LAG-3 is a surface molecule that is highly homologous to CD4 in structure and also binds to MHC class II molecules but with high affinity [27]. LAG-3 associates with the TCR:CD3 complex following TCR engagement and negatively regulates signal transduction [28]. The present study demonstrated that LAG-3 was absent in the CD4+, CD8+, and NKT cells derived from peripheral blood. However, LAG-3 expression presented different variations among the subset of CIK cells. Following activation, LAG-3 expression modestly elevated in CD4+ T cells, with the highest value of approximately 30% positive cells. By contrast, LAG-3 expression on CD8+ T and NKT cells sharply ascended to the top at an approximately 80% positive rate. Subsequently, LAG-3 expression gradually decreased. However, at the terminal of the culture, LAG-3 almost vanished on CD4+ T cells but had at least a 30%–40% positive rate on CD8+ T cells and NKT cells (Figure 4D and Figure S3) Given that CD3+CD56+ NKT cells were the dominant cytotoxic cells in the CIK function [9, 12], LAG-3 expression on this cell might indicate a dysfunctional state.

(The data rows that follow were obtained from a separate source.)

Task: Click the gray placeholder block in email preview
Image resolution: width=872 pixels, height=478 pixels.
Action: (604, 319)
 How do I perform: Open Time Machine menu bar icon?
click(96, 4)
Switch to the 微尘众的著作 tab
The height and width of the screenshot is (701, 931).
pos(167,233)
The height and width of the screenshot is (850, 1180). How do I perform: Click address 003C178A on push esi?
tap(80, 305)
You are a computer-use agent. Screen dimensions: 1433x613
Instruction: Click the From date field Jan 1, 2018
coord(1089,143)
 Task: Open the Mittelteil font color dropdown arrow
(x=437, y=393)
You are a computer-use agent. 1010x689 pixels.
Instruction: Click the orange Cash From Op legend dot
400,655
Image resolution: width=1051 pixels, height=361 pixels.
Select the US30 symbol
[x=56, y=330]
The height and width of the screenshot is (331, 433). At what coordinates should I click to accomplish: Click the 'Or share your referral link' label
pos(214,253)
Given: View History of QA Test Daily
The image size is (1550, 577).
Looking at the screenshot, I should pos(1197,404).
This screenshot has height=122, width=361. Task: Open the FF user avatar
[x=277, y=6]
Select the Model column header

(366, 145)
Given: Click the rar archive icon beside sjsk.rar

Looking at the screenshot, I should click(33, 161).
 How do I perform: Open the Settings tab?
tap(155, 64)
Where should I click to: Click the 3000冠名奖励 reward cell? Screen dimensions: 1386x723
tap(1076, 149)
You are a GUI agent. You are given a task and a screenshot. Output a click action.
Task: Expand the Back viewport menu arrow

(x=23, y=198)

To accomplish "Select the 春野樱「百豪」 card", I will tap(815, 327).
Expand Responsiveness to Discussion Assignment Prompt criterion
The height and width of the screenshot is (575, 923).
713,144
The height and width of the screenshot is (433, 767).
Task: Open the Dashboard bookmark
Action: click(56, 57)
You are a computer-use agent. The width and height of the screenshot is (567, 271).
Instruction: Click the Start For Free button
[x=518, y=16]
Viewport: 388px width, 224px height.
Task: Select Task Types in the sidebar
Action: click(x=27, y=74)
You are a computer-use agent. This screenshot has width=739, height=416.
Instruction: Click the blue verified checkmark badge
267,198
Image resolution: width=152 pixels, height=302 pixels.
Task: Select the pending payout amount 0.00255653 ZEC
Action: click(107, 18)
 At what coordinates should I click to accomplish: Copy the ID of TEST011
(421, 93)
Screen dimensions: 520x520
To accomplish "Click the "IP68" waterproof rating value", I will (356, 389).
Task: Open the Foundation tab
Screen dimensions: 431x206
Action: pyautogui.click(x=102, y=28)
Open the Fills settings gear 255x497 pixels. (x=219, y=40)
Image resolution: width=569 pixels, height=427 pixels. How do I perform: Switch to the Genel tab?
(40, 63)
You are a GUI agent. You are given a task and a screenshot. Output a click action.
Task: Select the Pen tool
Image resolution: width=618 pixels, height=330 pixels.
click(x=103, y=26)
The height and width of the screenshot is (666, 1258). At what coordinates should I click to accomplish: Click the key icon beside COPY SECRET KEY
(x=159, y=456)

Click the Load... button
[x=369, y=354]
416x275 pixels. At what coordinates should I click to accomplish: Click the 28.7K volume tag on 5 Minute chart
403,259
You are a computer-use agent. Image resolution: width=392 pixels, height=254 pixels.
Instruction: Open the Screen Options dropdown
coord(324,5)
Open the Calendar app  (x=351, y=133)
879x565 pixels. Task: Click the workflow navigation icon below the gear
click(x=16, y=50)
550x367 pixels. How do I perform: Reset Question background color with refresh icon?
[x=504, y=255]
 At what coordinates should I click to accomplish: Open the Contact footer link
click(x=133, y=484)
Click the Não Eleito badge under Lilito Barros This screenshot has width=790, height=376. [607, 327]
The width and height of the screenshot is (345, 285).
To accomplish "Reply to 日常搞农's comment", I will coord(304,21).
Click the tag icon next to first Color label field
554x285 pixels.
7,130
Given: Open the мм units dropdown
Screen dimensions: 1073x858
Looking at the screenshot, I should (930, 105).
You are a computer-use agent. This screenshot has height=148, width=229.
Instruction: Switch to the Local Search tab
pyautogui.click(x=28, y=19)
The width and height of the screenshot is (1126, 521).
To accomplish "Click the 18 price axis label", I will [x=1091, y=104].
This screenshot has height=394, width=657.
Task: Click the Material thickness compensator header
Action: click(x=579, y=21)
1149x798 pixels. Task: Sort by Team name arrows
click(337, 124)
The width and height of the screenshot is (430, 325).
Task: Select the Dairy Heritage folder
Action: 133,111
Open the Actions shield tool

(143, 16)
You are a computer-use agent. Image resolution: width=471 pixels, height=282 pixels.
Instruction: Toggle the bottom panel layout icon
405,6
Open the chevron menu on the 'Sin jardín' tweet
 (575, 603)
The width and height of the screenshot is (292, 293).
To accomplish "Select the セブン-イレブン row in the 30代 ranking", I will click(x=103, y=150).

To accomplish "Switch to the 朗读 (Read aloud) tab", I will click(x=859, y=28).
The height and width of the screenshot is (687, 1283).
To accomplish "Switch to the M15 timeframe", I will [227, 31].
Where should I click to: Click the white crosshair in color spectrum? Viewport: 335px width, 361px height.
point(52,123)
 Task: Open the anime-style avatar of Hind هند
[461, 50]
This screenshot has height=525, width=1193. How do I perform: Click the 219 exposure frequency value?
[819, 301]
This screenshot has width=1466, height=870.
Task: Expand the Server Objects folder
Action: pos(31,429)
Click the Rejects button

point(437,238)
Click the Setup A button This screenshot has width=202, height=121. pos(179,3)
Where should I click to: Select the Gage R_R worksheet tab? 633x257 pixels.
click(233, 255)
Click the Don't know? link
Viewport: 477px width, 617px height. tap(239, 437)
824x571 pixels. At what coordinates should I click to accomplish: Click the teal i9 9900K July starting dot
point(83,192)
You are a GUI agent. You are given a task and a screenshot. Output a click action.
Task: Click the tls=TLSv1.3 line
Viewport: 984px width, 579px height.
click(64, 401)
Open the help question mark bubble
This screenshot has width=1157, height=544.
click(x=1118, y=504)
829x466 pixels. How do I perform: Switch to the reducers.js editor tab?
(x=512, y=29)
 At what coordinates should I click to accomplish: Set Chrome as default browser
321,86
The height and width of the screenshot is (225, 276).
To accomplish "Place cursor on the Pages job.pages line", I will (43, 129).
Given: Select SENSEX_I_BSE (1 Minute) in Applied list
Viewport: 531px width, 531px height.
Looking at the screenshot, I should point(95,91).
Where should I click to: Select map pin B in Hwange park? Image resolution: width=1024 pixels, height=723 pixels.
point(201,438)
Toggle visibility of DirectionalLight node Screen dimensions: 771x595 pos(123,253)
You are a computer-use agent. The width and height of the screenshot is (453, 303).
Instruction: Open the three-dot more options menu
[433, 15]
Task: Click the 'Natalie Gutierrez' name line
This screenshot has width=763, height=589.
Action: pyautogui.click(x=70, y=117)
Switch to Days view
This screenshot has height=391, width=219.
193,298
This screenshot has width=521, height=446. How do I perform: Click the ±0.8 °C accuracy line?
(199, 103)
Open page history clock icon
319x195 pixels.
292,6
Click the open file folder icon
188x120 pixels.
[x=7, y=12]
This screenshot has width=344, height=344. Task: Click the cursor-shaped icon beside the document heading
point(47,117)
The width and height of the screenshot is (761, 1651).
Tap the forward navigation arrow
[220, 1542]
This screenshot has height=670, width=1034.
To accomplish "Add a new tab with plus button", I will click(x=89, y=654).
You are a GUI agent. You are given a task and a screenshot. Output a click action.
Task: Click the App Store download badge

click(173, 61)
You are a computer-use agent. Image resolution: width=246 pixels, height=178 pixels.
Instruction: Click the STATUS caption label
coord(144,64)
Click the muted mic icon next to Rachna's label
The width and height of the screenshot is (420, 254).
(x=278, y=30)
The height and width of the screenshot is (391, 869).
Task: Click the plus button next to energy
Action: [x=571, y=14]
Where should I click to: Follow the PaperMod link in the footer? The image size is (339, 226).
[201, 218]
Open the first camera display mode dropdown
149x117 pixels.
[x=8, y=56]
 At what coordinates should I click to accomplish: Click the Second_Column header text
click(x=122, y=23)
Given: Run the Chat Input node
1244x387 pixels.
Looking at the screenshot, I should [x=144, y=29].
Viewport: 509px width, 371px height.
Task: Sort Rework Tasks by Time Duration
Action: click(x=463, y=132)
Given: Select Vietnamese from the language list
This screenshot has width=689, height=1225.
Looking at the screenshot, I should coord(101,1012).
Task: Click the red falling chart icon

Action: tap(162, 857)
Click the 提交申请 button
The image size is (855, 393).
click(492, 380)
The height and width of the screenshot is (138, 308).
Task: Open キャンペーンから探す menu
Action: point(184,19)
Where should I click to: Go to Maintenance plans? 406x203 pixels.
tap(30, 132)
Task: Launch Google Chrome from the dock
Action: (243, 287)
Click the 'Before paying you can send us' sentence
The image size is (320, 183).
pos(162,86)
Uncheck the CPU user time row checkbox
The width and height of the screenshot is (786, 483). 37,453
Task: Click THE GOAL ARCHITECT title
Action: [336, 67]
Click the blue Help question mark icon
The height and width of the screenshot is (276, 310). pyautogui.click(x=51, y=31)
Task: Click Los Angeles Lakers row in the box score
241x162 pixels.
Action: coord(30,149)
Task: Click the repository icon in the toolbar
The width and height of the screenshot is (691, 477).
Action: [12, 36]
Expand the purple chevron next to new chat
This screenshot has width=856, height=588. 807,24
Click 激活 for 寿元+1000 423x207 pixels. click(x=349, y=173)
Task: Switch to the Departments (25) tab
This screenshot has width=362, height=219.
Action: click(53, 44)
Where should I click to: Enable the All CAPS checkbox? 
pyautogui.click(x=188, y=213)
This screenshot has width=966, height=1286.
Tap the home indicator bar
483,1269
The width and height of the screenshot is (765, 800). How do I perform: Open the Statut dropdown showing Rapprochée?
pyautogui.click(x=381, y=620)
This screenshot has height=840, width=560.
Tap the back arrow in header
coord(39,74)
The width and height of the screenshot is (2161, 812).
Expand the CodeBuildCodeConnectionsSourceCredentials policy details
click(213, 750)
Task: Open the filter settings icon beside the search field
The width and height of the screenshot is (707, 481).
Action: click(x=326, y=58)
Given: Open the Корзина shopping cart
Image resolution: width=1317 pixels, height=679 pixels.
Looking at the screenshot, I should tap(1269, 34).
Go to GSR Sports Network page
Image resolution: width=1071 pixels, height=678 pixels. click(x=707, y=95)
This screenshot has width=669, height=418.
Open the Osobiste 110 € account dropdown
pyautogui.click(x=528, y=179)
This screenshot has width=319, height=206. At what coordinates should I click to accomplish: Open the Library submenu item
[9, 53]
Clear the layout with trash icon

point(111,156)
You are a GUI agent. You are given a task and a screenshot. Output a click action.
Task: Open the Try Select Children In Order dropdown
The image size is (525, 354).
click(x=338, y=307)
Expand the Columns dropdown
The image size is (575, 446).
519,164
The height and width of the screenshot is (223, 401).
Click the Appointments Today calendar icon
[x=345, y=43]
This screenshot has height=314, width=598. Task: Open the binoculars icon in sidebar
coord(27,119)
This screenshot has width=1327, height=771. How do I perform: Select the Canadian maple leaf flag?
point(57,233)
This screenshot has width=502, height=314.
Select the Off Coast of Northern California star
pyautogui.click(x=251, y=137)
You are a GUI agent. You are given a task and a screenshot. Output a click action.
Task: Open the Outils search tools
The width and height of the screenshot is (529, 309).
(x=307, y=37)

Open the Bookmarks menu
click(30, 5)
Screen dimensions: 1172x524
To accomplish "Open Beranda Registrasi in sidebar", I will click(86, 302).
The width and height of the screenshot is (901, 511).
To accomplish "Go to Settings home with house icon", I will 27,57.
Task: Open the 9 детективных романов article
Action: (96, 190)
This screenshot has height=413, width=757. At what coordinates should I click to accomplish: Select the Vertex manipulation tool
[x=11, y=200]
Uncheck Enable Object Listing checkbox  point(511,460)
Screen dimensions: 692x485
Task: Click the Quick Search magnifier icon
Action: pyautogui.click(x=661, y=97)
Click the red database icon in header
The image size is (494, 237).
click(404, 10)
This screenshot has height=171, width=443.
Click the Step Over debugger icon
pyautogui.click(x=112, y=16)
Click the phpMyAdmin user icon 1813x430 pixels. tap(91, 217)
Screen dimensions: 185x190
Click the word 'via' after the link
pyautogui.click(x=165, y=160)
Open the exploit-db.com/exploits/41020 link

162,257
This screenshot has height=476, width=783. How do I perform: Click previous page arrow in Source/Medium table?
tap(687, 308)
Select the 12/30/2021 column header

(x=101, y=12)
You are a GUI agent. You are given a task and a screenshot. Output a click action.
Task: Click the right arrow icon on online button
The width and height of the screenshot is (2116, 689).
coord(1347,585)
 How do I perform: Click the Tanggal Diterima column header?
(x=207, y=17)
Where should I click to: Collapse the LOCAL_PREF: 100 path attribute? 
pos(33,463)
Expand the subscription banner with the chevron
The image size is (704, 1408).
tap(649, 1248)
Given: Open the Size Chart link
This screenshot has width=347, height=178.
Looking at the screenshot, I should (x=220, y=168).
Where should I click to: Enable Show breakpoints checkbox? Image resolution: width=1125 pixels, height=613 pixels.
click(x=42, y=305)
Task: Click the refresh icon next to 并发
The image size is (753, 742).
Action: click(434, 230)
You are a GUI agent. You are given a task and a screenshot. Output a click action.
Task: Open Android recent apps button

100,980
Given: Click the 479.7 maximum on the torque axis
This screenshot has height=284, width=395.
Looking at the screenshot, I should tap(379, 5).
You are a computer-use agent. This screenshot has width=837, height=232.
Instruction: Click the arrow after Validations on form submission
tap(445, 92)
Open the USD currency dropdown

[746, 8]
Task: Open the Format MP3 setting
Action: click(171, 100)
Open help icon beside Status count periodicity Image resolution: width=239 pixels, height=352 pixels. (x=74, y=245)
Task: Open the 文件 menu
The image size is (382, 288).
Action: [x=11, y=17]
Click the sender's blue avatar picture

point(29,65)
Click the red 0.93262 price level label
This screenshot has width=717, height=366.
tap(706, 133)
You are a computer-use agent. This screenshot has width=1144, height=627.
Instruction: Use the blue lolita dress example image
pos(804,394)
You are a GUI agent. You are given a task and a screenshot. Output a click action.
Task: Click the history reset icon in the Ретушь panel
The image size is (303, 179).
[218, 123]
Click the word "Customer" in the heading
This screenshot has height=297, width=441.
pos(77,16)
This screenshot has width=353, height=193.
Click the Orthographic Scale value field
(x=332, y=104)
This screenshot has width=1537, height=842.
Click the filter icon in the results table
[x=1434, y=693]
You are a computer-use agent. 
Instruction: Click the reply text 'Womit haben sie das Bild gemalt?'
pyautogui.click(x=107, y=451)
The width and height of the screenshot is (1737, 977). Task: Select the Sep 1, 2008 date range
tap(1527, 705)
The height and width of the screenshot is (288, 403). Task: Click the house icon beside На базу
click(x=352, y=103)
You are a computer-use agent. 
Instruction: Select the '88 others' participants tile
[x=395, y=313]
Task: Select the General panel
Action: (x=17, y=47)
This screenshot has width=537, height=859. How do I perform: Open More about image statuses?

Checkpoint receptors on CIK cells within large-scale culture system

A total of 10 individuals with NSCLC were chosen to investigate whether similar variations of checkpoint regulators were found on CIK cells within large-scale culture system. In this system, CIK cells were cultured for 15 days followed by clinical transfusion. These cells were detected for the expression of checkpoint proteins at days 0, 3, and 15. The data described in Figures 5 and 6 were nearly in line with those mentioned in small-scale culture systems. Compared with the initial expression on PBMC before cytokine stimulation, the checkpoints on CIK cells might be marked as PD-L1^high TIM-3 ^highCEACAM1 ^high LAG-3 ^high - BTLA ^low TIGIT ^low PD-1 ^low CTLA-4 ^low (Table S1).

DISCUSSION

Immunotherapy, which has recently received remarkable achievements, has become the fourth most important method for cancer treatment, after surgery, radiotherapy, and chemotherapy [13].CIK cell, a type of non-specific adoptive immunotherapy, expresses CD3, CD56, and NKG2D antigen and shows MHC-unrestricted cytotoxicity toward neoplastic but not normal cells [9]. We previously reported the results of several retrospective studies in adjuvant immunotherapy with CIK cells for metastatic renal carcinoma, advanced gastric carcinoma, lung cancer, and advanced epithelial ovarian cancer [14–16, 29–31]. Other groups also reported the therapeutic results of CIK immunotherapy for different cancers [13]. Nevertheless, CIKs therapy only benefits a small portion of patients. Thus, we considered there might be some inhibitory mechanisms that restrain CIK cytotoxicity, such as checkpoint regulators. To our knowledge, the present study is the first demonstration that is related to checkpoint molecules on CIK cells.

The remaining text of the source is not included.